Understand Renewable Energy before You Invest in Energy Commodities
In practical terms, renewable energy refers to sources of energy that are essentially always present, always available, and always renewable. The sun and wind are traditional sources of renewable energy because the sun always shines and the wind always blows, day in and day out. Harnessing these renewable sources of energy is beneficial for a couple reasons. First, they’re always there. Second, they don’t emit any greenhouse gases, which decreases pollution output.
The benefits of renewable energy are obvious, but one of the big obstacles to implementing a large-scale, global industry is less obvious: cost. For instance, the cost of harnessing the power of the sun to generate electricity is extremely high and requires massive commitments of capital expenditures. The solar industry currently needs heavy government subsidies to be able to generate enough profits to remain competitive; the same applies to wind energy and other types of renewable energy, such as ethanol.

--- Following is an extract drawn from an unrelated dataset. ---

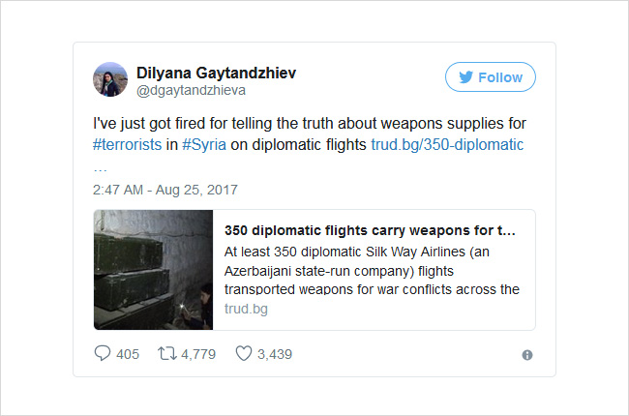Click the info icon on the tweet
629x416 pixels.
(x=527, y=355)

Renewable energy as a whole represents only a small fraction of the total energy landscape in the United States, which is also attributable to the broader global footprint. Getting exposure to some of these sectors from an individual portfolio perspective is difficult. For example, unless you own or operate geothermal plants, you have few direct methods for getting this kind of exposure. Focus only on renewable energy sources for which there are tradable, liquid, and transparent instruments — specifically, solar, wind, and biomass.
Although it’s currently more challenging to get direct exposure to different renewable energy submarkets (such as geothermal), this will undoubtedly change in the future as more instruments are made available and as the market gains more breadth and credibility. In addition, you can adopt a creative approach to getting this kind of exposure; for example, if you want to get exposure to hydroelectric power generation, you can examine the electric utilities universe for companies that have hydroelectric power assets. This strategy may not give you that direct investment route, but you can still manage to generate indirect exposure in your portfolio.
If you’re interested in keeping up-to-date on the latest developments in the renewable energy space, check out the Department of Energy’s Energy Efficiency and Renewable Energy (EERE) initiative. For the United Nations’ official intergovernmental policy view on global warming and greenhouse gases, consult the Intergovernmental Panel on Climate Change (IPCC).